Mobile Java hit with security scare

l33tdawg: If you're looking for Adam's paper the download is available from http://conference.hackinthebox.org and with much thanks to the folks at Packetstorm Security the downloads are also available from here.

A Polish researcher has found two vulnerabilities in the cell phone version of Sun Microsystems' Java software that under unusual circumstances could let a malicious program read private information or render a phone unusable.

The flaws are difficult to exploit because malicious programs must be tailored to a specific model of cell phone, said Adam Gowdiak, a 29-year-old security researcher with the Poznan Supercomputing and Networking Centre who discovered the vulnerabilities. He figured out how to attack a Nokia 6310i mobile phone, but the effort took four months, he said in a Friday posting to the BugTraq vulnerability mailing list.

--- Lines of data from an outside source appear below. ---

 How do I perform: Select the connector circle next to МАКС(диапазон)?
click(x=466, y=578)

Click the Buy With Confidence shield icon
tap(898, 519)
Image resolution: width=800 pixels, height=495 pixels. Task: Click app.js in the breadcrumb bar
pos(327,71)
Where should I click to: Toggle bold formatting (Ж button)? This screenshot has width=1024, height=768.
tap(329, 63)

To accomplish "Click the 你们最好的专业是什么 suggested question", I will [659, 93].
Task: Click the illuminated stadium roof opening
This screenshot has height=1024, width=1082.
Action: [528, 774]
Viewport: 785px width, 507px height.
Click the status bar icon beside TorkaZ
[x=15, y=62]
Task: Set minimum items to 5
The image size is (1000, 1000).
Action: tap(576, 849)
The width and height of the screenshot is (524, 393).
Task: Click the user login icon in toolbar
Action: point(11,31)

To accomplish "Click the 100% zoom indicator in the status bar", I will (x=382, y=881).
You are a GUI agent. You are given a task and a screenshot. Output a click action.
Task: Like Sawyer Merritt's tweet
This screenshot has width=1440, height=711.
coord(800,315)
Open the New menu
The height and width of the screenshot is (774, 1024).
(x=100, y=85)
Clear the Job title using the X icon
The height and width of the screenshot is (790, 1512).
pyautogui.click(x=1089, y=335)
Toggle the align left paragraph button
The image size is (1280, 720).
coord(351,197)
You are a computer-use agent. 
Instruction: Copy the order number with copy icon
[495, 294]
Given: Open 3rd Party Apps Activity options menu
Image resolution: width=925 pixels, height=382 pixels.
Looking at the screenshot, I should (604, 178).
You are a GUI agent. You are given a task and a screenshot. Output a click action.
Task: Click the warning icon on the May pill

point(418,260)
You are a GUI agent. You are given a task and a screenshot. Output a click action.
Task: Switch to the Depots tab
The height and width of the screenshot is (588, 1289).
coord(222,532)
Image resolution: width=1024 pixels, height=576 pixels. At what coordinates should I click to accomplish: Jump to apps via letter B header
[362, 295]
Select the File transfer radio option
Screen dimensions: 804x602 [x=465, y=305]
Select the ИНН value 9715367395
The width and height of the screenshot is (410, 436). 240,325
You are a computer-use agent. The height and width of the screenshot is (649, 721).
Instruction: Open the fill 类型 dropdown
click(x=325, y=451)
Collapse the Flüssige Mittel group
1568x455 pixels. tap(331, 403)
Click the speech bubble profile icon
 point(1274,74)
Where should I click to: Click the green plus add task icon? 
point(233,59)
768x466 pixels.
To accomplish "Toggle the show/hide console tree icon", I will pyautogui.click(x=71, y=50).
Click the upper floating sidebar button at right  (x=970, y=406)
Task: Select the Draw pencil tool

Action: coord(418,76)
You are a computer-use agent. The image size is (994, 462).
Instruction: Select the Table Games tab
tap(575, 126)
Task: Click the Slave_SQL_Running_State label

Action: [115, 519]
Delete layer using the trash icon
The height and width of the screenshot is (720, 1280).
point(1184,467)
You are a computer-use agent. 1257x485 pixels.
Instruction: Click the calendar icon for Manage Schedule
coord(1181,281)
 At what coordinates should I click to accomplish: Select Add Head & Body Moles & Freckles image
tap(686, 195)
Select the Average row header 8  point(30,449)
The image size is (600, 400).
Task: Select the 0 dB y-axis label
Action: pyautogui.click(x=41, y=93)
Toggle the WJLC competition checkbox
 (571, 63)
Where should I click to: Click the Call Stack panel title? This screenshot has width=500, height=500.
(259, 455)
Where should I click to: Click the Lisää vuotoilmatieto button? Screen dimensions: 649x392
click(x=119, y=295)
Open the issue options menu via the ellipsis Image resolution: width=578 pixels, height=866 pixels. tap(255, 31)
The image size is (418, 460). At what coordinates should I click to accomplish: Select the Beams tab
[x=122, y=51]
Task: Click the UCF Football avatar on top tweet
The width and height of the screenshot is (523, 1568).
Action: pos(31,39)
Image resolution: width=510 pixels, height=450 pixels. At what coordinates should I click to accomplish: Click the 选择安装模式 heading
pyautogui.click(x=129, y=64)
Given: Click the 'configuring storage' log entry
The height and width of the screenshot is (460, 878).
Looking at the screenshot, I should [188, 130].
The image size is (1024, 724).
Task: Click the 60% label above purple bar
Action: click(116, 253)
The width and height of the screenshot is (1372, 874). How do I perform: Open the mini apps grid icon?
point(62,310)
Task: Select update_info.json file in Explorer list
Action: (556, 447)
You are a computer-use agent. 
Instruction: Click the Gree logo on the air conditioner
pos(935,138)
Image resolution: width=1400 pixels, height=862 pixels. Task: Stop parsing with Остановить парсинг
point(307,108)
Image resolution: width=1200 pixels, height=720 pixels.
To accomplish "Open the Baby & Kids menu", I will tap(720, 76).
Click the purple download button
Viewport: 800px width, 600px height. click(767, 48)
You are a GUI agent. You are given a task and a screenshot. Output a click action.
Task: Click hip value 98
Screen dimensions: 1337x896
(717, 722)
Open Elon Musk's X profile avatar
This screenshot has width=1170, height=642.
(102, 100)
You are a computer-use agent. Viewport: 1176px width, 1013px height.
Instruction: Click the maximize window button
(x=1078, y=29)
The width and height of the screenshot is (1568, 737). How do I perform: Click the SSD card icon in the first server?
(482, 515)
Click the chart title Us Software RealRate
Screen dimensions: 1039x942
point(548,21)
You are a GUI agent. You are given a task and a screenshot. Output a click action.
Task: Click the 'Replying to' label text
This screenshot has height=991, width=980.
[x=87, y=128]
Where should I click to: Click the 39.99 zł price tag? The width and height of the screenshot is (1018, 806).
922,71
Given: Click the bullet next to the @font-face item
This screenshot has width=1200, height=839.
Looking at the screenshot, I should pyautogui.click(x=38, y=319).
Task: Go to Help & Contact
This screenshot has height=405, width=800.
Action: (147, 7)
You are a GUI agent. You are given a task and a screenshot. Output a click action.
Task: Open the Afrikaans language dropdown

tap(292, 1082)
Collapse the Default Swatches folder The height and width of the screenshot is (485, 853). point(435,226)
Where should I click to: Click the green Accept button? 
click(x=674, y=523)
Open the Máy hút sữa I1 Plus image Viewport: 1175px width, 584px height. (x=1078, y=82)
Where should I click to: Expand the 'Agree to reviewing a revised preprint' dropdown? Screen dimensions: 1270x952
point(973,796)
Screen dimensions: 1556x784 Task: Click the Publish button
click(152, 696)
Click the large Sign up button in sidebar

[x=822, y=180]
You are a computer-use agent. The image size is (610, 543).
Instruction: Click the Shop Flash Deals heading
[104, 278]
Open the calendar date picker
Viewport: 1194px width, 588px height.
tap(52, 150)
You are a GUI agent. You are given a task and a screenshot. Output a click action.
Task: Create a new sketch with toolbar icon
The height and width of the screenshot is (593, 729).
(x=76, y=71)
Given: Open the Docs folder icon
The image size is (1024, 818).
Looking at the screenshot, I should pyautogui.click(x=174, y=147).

Before the vulnerabilities could be exploited, a phone user would have to download and run a malicious Java program, called a midlet, Gowdiak said in an email interview. He's not aware of a way to automate an attack.

He notified Sun of the vulnerabilities in August, and the company said it sent Java licensees a patched version of the vulnerable component, called the Java bytecode verifier, within two weeks.

"We have not seen any attempts to exploit this vulnerability, but if there is one, the user can simply delete... the applications they downloaded from an untrusted source," said Eric Chu, Sun's director of marketing for the Java 2 Micro Edition, or J2ME, software.

But in an October talk at the Hack in the Box conference in Malaysia, Gowdiak said the situation should be taken seriously. "Vendors and [the] antivirus industry are not prepared for this kind of threat," he said in his presentation. "It should be expected that remote vulnerabilities for mobile devices will be published within the next six months."